As recently as May 2, the 700,000-member group testified against the proposal on Capitol Hill.
Clark E. Wallace, the association president, said the change in stance was brought about by an agreement on guidelines with Housing and Urban Development Secretary Samuel R. Pierce Jr.
Pierce had opposed the guidelines as unnecessary.
The guidelines "remove the possibility of improper leverage or pressure by tester groups on those tested through solicitations of funds or other forms of intimidation," a Realtors fact sheet said.
'The idea is not to allow any extortion," said Pierce's executive assistant, Deborah Dean, a key negotiator during the drafting of the standards.
Procedure for Testing
As used by a number of fair housing groups, "testing" consists of sending individuals or couples who are essentially the same except for race to attempt to buy or rent a house or apartment.

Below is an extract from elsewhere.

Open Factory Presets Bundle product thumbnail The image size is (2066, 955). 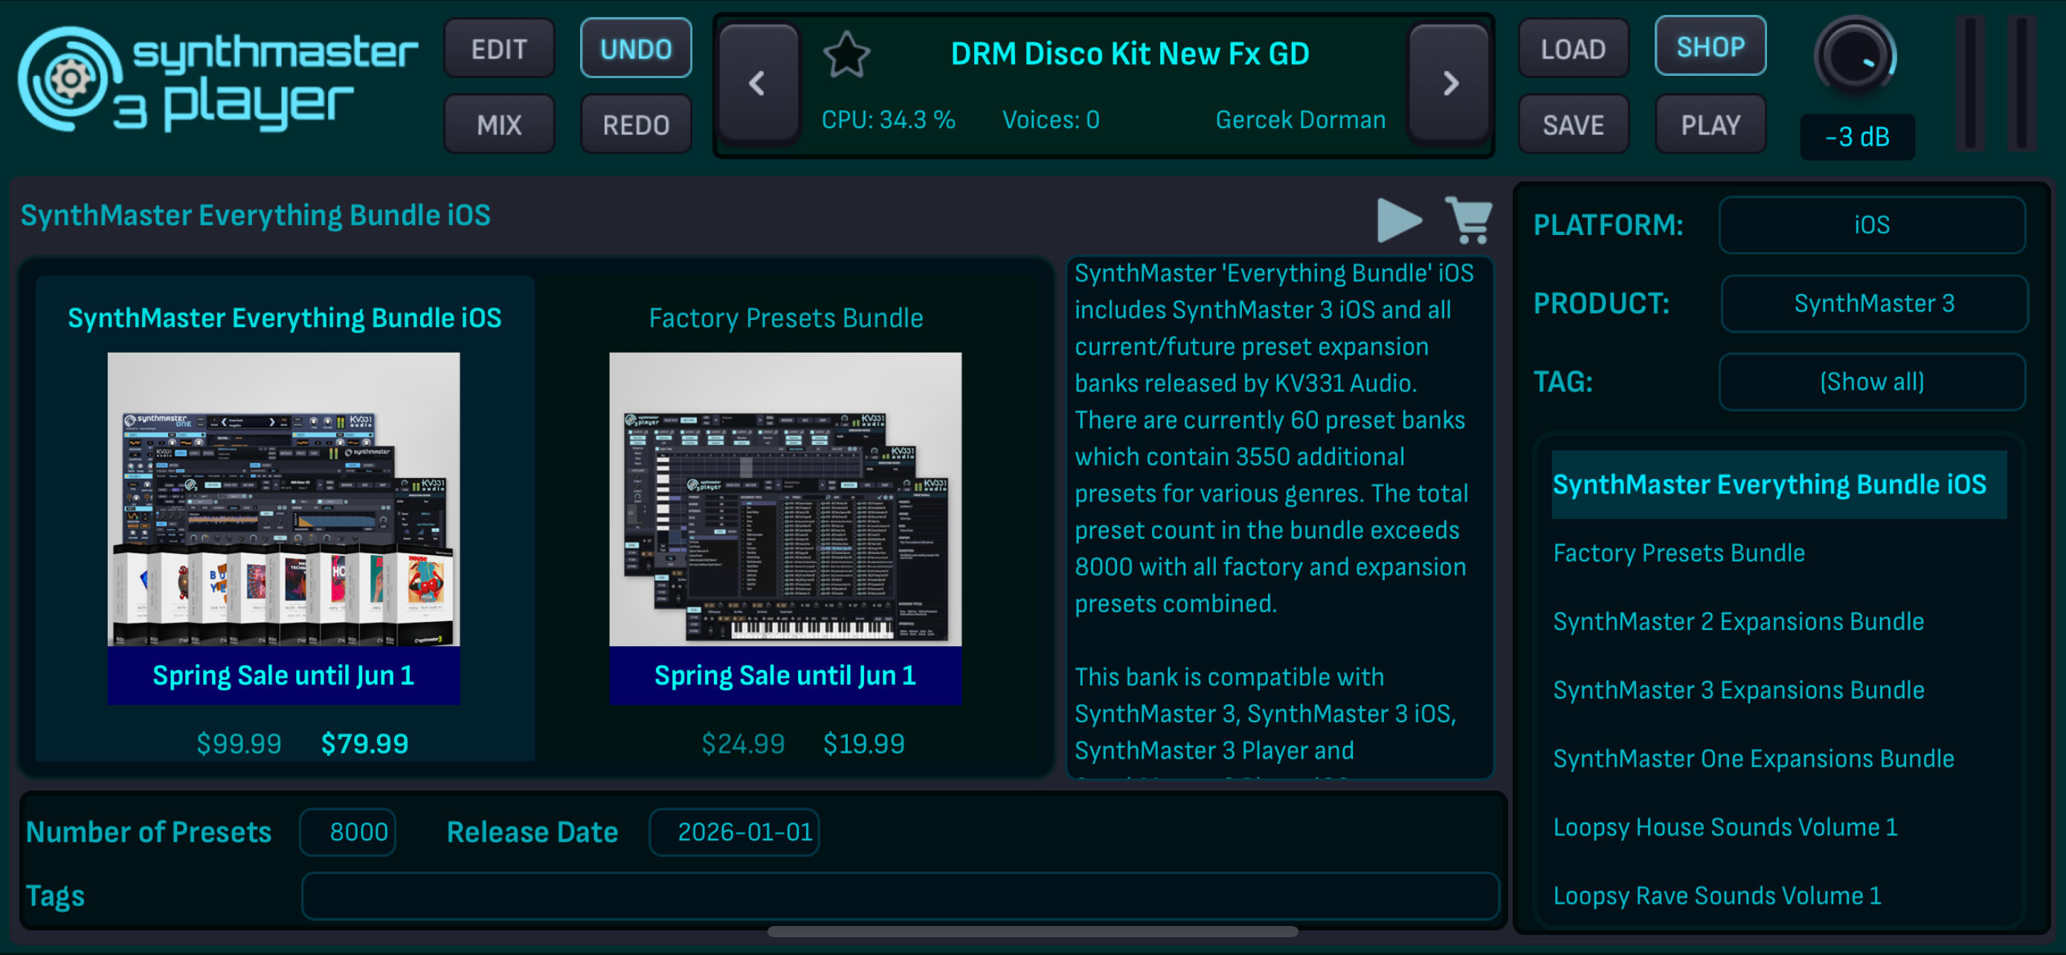785,500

If the minority tester is not given the same chance to take the home as the white tester, that action can be used in court against the real estate agent or other person who refused to deal fairly.
The guidelines, which the Realtors refused to release, "ensure that only objective, reliable and controlled testing will be funded by HUD," Pierce and Wallace said in a letter they sent to congressional committee chairmen.
Dean said the money sought for testing, a portion of an overall $7-million fair-housing initiative program, will pay for about 10,000 tests a year.
Wallace said the association was steadfast in its opposition to testing without clear-cut guidelines because it feared less scrupulous fair-housing groups would try to sell local real estate groups plaques, educational programs or other "services" as a price for not testing in an area.